На жестокое отношение к пленным большевикам толкали казаков зверства красноармейцев, о чем пишет Шкуро, вспоминая о небывалом духовном подъеме, который испытывало население освобожденных им станиц: «На площади отслужили мы молебен под слезы вдов и клятвы боргустанцев победить или умереть. Эта чудная станица, равно как и Бекешевская (где шкуринцев также встречали с энтузиазмом — И.Х.), жестоко поплатились впоследствии: они были уничтожены дотла большевиками»30.

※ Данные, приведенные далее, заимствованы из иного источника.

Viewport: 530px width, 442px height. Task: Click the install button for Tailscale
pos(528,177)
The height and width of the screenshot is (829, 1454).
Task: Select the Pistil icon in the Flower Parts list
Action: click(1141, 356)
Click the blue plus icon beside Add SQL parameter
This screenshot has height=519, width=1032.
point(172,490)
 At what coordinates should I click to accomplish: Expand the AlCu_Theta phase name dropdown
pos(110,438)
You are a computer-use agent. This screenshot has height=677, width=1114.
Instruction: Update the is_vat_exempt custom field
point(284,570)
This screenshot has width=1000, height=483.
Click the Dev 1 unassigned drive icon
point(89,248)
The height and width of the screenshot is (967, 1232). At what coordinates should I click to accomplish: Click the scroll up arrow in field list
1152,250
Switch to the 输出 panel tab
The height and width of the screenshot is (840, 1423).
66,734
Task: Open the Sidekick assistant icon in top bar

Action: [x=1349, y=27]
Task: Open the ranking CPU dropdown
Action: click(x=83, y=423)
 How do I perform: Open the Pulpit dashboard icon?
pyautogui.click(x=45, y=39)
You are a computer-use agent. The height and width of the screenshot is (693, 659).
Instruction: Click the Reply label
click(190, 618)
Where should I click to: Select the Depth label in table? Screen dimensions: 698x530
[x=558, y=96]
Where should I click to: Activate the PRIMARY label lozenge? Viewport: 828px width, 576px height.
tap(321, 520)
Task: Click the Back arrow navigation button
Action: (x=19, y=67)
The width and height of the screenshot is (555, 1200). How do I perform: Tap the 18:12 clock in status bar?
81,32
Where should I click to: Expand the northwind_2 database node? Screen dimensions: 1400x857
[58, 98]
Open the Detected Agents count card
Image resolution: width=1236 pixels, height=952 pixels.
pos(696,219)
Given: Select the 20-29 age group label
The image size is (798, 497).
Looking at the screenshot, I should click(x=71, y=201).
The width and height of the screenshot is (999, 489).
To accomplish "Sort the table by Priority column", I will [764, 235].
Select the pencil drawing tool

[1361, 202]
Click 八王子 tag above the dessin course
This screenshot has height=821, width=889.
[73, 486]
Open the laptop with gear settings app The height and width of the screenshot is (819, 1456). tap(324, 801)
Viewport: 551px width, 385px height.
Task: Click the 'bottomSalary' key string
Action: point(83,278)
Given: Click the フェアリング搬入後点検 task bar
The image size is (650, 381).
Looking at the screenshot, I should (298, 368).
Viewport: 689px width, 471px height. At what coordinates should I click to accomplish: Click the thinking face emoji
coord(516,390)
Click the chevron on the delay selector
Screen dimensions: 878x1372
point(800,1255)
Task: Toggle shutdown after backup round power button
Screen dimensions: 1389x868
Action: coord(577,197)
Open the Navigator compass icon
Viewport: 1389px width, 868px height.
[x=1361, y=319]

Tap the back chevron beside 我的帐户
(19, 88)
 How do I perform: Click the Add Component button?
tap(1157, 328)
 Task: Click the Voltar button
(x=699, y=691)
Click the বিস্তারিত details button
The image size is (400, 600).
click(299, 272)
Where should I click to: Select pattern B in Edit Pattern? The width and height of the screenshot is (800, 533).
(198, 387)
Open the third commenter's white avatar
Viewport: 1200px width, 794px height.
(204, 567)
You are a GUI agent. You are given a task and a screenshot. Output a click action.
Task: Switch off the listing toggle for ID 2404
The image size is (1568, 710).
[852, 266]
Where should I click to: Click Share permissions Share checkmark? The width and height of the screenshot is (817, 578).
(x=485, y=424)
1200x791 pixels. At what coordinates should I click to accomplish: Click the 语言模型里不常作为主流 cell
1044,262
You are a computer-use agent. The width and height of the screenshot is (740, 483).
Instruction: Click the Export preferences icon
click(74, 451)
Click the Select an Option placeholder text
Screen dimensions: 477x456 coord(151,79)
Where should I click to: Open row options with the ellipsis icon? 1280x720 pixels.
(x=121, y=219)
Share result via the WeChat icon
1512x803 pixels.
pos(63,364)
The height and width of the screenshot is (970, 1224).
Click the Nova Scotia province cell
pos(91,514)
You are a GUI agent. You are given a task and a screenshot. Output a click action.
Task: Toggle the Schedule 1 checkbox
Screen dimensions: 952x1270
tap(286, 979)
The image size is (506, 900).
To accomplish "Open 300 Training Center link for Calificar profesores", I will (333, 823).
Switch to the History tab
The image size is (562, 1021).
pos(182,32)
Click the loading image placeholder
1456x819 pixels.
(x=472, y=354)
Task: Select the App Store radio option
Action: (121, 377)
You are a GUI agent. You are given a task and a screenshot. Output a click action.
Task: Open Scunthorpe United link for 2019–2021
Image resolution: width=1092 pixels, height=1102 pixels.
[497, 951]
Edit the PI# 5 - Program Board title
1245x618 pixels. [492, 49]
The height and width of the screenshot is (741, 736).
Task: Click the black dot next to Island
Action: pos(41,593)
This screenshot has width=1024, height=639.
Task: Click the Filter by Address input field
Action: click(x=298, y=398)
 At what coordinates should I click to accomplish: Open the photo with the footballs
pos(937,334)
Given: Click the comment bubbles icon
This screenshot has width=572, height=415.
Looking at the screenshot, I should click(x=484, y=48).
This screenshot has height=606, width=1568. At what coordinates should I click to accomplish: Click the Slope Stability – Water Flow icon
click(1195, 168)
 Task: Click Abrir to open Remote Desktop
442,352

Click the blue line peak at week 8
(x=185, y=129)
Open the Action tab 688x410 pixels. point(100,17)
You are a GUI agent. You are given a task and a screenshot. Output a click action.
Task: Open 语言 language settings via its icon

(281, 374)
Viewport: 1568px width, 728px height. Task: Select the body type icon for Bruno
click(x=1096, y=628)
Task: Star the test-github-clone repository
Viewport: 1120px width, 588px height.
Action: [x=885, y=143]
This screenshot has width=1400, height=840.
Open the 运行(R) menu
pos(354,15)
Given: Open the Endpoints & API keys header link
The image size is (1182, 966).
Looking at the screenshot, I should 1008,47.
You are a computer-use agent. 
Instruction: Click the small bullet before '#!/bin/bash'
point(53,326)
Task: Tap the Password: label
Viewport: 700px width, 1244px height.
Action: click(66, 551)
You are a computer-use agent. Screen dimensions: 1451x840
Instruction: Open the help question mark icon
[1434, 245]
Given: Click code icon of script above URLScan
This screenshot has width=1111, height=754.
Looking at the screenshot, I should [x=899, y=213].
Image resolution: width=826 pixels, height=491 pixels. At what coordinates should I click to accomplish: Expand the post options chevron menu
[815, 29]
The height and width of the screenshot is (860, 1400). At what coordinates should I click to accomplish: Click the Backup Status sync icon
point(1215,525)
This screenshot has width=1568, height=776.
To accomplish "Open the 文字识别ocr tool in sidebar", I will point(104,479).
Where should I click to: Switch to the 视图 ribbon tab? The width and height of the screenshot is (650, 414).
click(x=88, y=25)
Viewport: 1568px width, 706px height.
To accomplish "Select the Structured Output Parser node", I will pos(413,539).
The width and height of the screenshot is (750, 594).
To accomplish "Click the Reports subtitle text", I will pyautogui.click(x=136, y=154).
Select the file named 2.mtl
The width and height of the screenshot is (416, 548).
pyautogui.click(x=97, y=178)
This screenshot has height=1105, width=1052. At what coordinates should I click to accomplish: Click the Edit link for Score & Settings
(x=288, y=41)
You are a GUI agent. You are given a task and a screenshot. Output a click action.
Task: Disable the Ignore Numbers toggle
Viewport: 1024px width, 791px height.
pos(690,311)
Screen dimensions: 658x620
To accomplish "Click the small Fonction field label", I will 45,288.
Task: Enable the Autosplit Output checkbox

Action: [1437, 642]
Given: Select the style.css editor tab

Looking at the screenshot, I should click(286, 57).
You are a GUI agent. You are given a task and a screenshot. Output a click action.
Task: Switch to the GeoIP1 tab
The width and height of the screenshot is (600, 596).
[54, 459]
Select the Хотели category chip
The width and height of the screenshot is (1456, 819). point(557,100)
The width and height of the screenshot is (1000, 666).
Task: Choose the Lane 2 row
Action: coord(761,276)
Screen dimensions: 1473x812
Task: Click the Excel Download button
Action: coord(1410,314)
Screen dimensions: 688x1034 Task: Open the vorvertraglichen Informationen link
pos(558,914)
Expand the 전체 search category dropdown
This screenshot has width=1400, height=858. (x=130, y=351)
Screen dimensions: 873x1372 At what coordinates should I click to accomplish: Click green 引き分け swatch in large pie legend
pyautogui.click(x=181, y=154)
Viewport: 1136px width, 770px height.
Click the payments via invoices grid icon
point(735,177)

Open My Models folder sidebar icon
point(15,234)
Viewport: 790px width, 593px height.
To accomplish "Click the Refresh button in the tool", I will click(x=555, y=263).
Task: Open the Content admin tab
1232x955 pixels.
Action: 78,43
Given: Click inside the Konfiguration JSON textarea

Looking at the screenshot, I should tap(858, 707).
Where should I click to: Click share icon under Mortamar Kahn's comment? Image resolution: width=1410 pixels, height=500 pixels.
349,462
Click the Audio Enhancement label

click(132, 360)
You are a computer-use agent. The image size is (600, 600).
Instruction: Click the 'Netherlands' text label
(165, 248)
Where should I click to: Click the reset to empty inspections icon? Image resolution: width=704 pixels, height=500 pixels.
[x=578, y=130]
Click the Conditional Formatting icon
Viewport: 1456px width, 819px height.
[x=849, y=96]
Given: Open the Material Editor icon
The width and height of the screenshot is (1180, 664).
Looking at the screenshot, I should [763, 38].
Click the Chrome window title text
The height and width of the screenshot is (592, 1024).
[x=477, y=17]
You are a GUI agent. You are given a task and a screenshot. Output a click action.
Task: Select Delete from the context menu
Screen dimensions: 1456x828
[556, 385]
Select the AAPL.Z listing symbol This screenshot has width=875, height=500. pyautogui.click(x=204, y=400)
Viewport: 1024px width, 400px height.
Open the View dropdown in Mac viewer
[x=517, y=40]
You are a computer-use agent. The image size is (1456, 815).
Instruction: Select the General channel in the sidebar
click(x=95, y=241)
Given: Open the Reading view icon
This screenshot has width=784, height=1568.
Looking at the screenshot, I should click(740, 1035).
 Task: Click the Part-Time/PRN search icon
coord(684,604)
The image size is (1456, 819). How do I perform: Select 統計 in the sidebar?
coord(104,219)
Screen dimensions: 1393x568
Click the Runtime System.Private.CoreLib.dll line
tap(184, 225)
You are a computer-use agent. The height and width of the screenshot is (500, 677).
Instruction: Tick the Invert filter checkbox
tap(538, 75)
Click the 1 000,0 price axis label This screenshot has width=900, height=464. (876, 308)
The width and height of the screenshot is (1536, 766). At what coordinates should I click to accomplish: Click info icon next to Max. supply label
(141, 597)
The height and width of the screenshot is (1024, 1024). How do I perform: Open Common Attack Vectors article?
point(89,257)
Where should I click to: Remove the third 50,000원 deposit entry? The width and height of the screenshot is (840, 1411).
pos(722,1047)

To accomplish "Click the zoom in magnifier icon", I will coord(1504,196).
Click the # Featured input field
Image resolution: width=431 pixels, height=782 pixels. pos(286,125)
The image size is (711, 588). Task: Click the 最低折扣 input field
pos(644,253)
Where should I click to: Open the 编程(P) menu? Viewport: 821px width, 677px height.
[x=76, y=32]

В воспоминаниях Шкуро морально-психологическое состояние казаков предстает и с другой стороны. В конце июня 1918 г. 1-й Лабинский полк, атакуя красных, ворвался в станицу Баталпашинскую, однако действия лабинцев оказались неудачны, их командир, по словам Шкуро, «... оправдывался тем, что Лабинский полк, состоявший из казаков, незнакомых баталпашинцам, был встречен недоверчиво и не мог рассчитывать на присоединение к нему местного казачества. В этом, конечно, была доля правды...»31. Итак, казаки одного Кубанского войска, но расположенных на некотором расстоянии станиц относились друг к другу недоверчиво и имели на то основания.

Пытаясь на страницах своих мемуаров осмыслить причины падения морали белых войск в целом, казачества в частности, Шкуро пишет: «Денег (войскам — И.Х.) не отпускали достаточно, даже жалованье не платилось иной раз по полгода. Приходилось жить добычей, отнимаемой у большевиков. Если же таковой не попадалось или не хватало, то прибегали к реквизициям у населения, уже сильно разоренного немецкой оккупацией и Гражданской войной... понятия реквизиции и военного грабежа стали скоро для него (населения — И.Х.) аналогичными. Казаки и солдаты быстро привыкли, в свою очередь, смешивать два этих понятия, что чрезвычайно развращало армию. Нравственный распад постепенно распространялся и на офицерский корпус»32 — о произволе власти на занятой казаками территории пишет и Елисеев33.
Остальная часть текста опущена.